Regional Control Center (RCC)
| Region Control Center (RCC) | Area | HQ Location |
|---|---|---|
| DKI Jakarta & Banten | Jakarta; Banten; | Cawang, East Jakarta |
| West Java | West Java | Cigereleng, Bandung |
| Central Java | Central Java; Yogyakarta; | Ungaran, Semarang |
| East Java | East Java | Waru, Taman, Sidoarjo |
| Bali | Bali | Mengwi, Badung |

== Transmission ==
The JAMALI for transmission grid is managed by three transmission units (Unit Induk Transmisi) of Perusahaan Listrik Negara since 2015.

Transmission unit
| Transmission unit | Area | HQ Location |
|---|---|---|
| West Java | Jakarta; Banten; | Cinere |
| Central Java | West Java; Central Java; Yogyakarta; | Cigereleng, Bandung |
| East Java and Bali | East Java; Bali; | Waru, Taman, Sidoarjo |

Transmission
|  | 2024 |  |
|---|---|---|
|  | Lines (kM) | Transformator (MVA) |
| References |  |  |
| 66kV | 2996.44 | 3,261 |
| 150kV | 16,102.34 | 66,951 |
| 275kV | 0 | 0 |
| 500kV | 6,833.73 | 42,850 |

=== 500kV Java–Bali transmission project ===
As Bali subsystem is supplied by limited several power plants while the demand increases, Perusahaan Listrik Negara constructs the 500kV Java–Bali powerline to supply Bali from Java.

== Generation ==
The JAMALI is supplied by coal thermal power plants (60,2%), gas thermal power plants (30,5%), renewable power plants (8,4%), and others (0,9%). The JAMALI covers about 79% Indonesian power generation.

== Distribution ==
The JAMALI supplies 6 distribution units of Perusahaan Listrik Negara across Java, Madura, and Bali. This contributes to 60% of Indonesian electricity load.

Distribution Units
| Distribution Units | Area | HQ Location |
|---|---|---|
| Greater Jakarta | Jakarta | Gambir, Jakarta |
| West Java | West Java | Bandung |
| Central Java and Special Region of Yogyakarta | Central Java Yogyakarta | Semarang |
| East Java | East Java | Surabaya |
| Banten | Banten | Serang |
| Bali | Bali | Denpasar |

== Major disruptions ==

=== 1997 Java–Bali blackout ===
The 1997 Java–Bali blackout was a power outage across Java and Bali on April 13, 1997 10.15–13.15 UTC+7 and 17–20 UTC+7 due to trip on 500 kV Suralaya which equals to 1250 MW (25% of generation supply).

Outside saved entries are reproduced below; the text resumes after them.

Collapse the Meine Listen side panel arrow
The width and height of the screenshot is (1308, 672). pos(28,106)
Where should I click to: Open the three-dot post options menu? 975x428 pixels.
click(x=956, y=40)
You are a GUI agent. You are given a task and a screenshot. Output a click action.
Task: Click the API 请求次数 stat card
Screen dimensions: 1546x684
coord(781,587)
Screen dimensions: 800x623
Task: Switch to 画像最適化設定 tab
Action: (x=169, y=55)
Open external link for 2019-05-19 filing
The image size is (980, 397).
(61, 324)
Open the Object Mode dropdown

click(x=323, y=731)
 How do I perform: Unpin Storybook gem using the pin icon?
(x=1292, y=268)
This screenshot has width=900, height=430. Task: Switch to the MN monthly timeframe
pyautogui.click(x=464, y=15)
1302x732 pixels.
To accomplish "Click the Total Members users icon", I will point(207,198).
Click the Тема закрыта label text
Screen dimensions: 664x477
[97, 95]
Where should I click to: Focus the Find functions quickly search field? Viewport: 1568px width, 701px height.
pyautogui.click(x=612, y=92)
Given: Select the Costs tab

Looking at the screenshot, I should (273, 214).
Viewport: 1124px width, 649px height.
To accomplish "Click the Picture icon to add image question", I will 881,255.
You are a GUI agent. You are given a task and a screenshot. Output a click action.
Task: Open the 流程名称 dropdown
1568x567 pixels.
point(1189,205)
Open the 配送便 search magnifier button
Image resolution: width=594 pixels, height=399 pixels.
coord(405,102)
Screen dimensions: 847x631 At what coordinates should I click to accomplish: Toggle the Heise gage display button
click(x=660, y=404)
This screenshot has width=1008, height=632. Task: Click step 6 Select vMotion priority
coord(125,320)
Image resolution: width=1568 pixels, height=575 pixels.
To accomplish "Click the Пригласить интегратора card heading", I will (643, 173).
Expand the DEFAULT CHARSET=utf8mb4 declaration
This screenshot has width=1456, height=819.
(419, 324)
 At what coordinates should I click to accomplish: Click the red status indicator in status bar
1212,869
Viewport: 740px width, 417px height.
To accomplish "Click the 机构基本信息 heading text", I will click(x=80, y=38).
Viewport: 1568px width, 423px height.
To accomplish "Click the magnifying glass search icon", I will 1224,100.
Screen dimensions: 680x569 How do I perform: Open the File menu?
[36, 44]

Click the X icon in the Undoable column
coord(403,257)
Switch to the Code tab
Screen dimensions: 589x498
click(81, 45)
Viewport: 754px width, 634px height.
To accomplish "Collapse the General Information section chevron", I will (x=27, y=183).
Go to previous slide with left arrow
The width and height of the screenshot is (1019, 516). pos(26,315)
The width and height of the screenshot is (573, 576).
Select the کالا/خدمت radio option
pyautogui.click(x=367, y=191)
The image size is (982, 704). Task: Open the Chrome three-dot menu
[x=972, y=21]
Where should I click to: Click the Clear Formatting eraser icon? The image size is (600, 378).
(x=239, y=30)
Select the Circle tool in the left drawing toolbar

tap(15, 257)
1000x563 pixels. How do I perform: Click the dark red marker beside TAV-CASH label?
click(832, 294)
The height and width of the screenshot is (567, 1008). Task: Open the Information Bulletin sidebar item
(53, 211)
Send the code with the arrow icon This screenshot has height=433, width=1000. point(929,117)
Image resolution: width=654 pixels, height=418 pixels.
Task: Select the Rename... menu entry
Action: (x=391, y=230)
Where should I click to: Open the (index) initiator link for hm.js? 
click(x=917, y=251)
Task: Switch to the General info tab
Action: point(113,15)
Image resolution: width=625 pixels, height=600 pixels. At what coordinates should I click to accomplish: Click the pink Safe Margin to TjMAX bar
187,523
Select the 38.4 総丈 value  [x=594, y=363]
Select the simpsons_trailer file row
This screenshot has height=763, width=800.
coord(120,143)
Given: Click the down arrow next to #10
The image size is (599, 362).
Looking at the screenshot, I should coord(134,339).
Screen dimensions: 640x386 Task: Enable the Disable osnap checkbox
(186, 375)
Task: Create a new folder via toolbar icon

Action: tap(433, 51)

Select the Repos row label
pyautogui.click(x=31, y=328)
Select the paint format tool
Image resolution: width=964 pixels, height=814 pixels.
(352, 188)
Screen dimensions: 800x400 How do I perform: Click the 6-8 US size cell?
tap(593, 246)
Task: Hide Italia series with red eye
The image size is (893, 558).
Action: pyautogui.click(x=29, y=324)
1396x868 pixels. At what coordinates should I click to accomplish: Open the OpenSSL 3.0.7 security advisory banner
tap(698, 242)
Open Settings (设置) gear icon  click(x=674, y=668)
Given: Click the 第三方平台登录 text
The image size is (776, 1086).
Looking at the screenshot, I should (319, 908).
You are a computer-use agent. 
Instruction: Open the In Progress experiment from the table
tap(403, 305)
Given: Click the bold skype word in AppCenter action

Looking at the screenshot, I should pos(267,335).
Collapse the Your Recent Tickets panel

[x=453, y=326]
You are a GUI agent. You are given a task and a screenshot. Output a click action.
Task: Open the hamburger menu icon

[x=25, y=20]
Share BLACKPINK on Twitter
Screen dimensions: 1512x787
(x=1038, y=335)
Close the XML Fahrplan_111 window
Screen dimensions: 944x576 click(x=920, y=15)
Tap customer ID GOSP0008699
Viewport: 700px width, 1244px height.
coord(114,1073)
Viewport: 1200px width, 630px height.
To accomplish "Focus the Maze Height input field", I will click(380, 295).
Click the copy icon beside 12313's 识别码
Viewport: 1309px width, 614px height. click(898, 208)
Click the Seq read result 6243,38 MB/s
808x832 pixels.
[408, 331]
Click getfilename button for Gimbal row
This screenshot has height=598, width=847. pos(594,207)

=== 2005 Java–Bali blackout ===
The 2005 Java–Bali blackout was a power outage across Java and Bali on 18 August 2005 around 10:23 am (UTC+7). A transmission line between Cilegon and Saguling, both in West Java, failed at 10:23 am (UTC+7). The devices protecting the system misoperated, sending incorrect signals to Suralaya Power Station. This led to a cascading failure that shut down two units of the Paiton Power Station in East Java and six units at Suralaya in West Java.

=== 2009 Bali blackout ===
The 2009 Bali blackout was a power outage that occurred across much of Bali on September 16, 2009 due to failure on 200 MW undersea cable from Java.

=== 2015 Bali blackout ===
The 2015 Bali blackout was a power outage that occurred across much of Bali from February 21 – March 1, 2015 due to scheduled maintenance of Gilimanuk gas thermal power plant.

=== 2018 Java blackout ===
The 2018 Java blackout was a power outage that occurred across much of Java from September 5 – due to failure on 500 kV transmission Paiton–Grati, Paiton–Kediri and Kediri–Pedan.

=== 2019 Java blackout ===
The 2019 Java blackout was a power outage that occurred across much of Java from August 4, 2019, 11:50 (UTC+7) to August 5, 2019, at 22:00 (UTC+7) (depending on area) because of a disturbance on the transmission side of Ungaran–Pemalang 500 kV which resulted in energy transfers from east to west failing. This caused half of the Java into blackout.

=== 2025 Bali blackout ===
The 2025 Bali blackout was a power outage that occurred across Bali from May 3, 2025 04:00 pm (UTC+7) to May 5, 2025 03:30 pm (UTC+8) due to Unit 2 Celukan Bawang coal thermal power plant maintenance and failure on undersea cable from Java.

=== 2026 Java blackout ===
The 2026 Java blackout was a rolling power outage that occurred across Java from June 8 to June 19, 2026 (UTC+7). The grid had several power outages due to insufficient supply of coals for coal thermal power plants in Java.